The Fed will keep patient on rates until inflation is converging on target levels.

By Edward Bell

  • The US economy remains in good shape with healthy labour market prints and activity data
  • Inflation has cooled from peak levels but hasn’t converged onto the Fed’s target level and may be at risk of moving in the wrong direction in the coming months
  • The Fed is likely to remain patient on rates and we now expect just two 25bps rate cuts this year, one in Q3 and another in Q4

Another hotter than expected inflation print in the US for March is providing more support for the Federal Reserve to take a patient stance on when it can ease policy rates and by how much. Headline CPI rose by 3.5% y/y in March, ahead of market estimates, and the fastest annual pace since September last year. On a monthly basis, inflation rose by 0.4% for the second month running in March. Core price pressures also remain relatively hot with the annual core CPI index up by 3.8% y/y in March and maintaining a monthly pace of 0.4% for a third month in a row.

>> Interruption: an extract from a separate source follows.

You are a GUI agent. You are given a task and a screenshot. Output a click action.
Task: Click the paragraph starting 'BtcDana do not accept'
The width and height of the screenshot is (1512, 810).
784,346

Price pressures proving stubborn

Source: Bloomberg, Emirates NBD Research.

Higher shelter and gasoline prices accounted for more than half of the monthly increase in March according to the US Bureau of Labor Statistics, confounding expectations that shelter prices would start to drag the CPI index lower. Rental inflation has moved materially lower from where it was in 2022 but the disinflation in rents looks to have stalled out around the 3.5% level according to data from Zillow, an online real-estate platform.

Energy prices look set to remain volatile but will be supported near their current levels in the immediate term by the fraught geopolitical environment. On an annual basis gasoline prices are presently about 1% lower y/y than they were in April 2023 but that base will start to fall out soon, meaning energy price inflation could be poised to rise in the coming months. That creates a scenario where headline CPI could accelerate over the next few months and make rate cuts look out of kilter with the status of the economy.

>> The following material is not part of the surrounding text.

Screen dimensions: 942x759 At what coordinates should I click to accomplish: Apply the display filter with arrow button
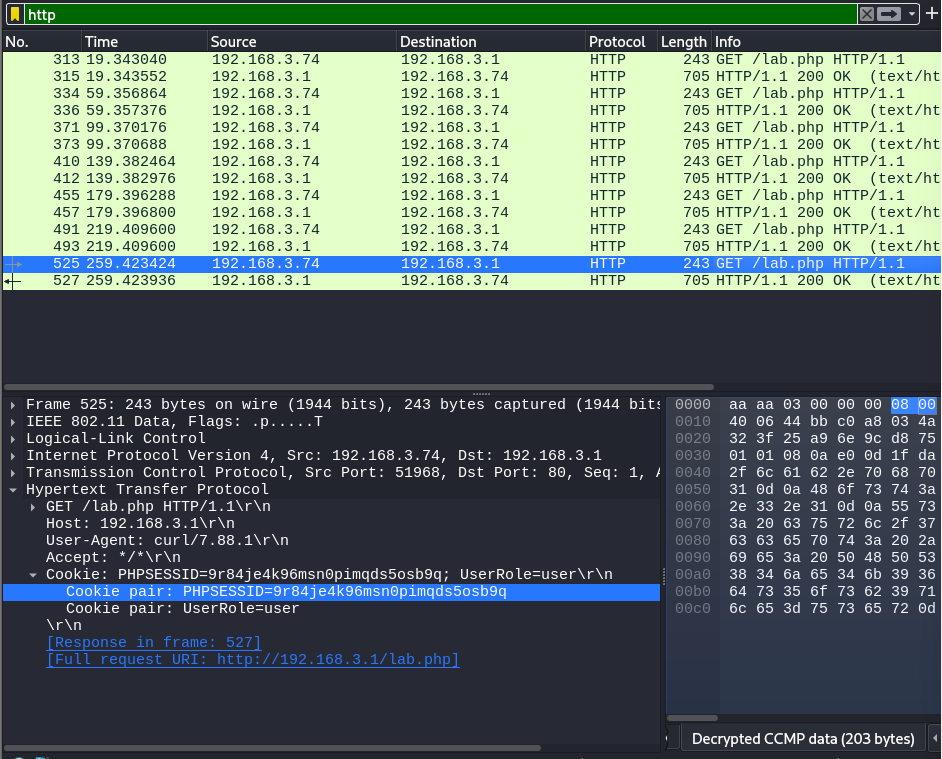coord(890,14)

Pull lower from shelter and energy slowing down

Source: Bloomberg, Emirates NBD Research.

While inflation has been running hotter than expected, other indicators from the US economy continue to show robust performance. The labour market keeps beating expectations: the March non-farm payrolls report estimated 303k jobs were added, its strongest print since May last year, while the household survey of employment rose to 469k in March from 150k a month earlier. Labour market numbers have been prone to downward revision in subsequent estimates and future prints could be distorted by seasonality adjustments but the overall momentum in the jobs market appears positive. Activity data is softer—the ISM services index fell to 51.4 in March from 52.6 in February—but is nevertheless managing to avoid outright signs of contraction. Retail sales also reported a strong 1.1% m/m increase in control group sales for March.

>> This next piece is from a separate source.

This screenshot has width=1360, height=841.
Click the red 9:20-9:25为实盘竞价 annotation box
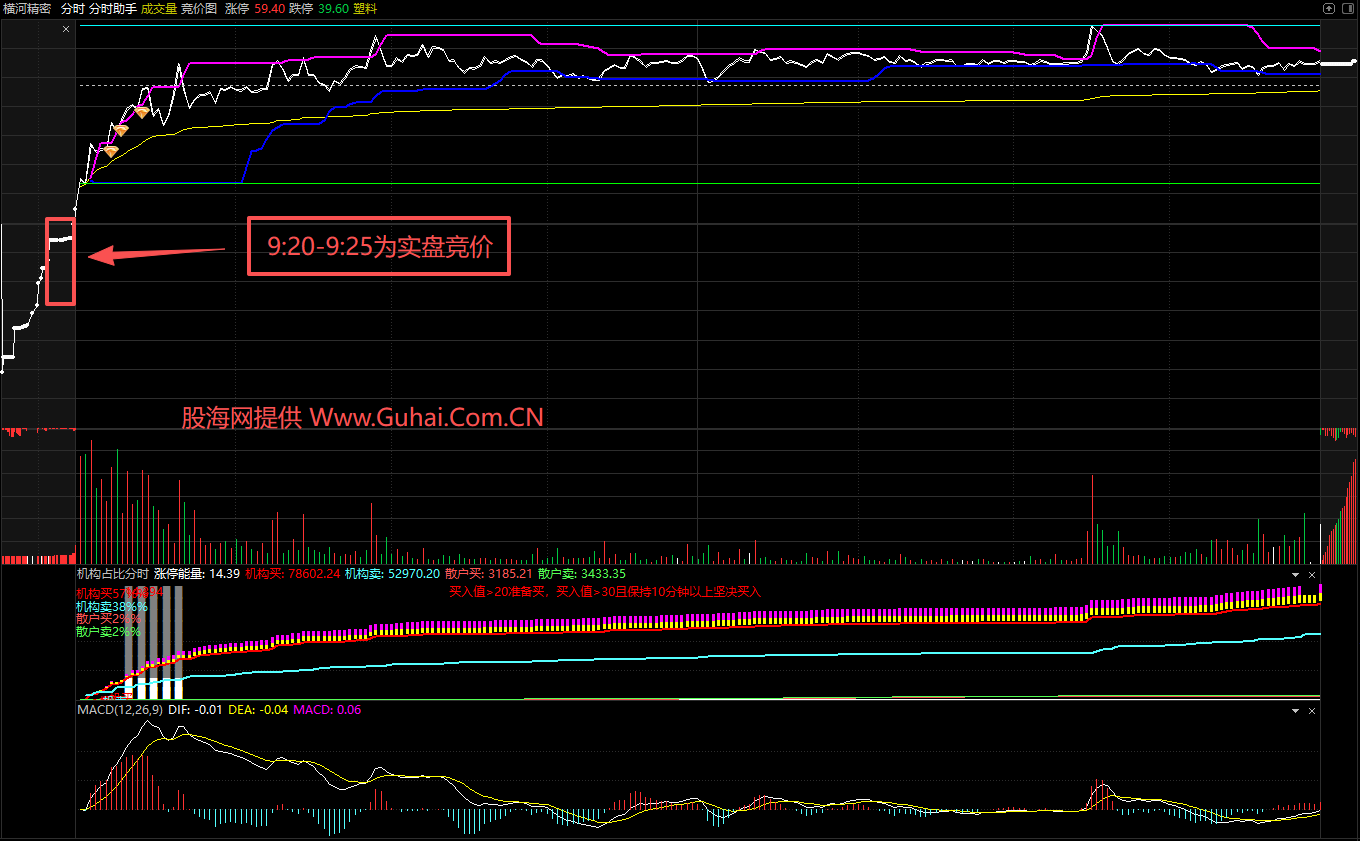[x=379, y=246]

With that macro backdrop in place there looks to be little imminent need for the Federal Reserve to start easing policy. With an eye on how inflation develops in coming months we are revising our outlook for the Fed Funds rate this year to two 25bps cuts taking place in September and December. That is a later start and fewer cuts than our initial projections for this year (three cuts starting in June).

Holding rates an elevated level could prompt some strain in the US economy but the Fed will want to avoid the risk of having to backtrack on policy if it were to ease policy too soon. At the same time we think there is a high bar for the Fed to consider tightening policy from here. A sustained move higher in core inflation metrics accompanied by strong labour market or wage data could prompt chatter about keep rates higher for longer first before actually pushing to hike once again. 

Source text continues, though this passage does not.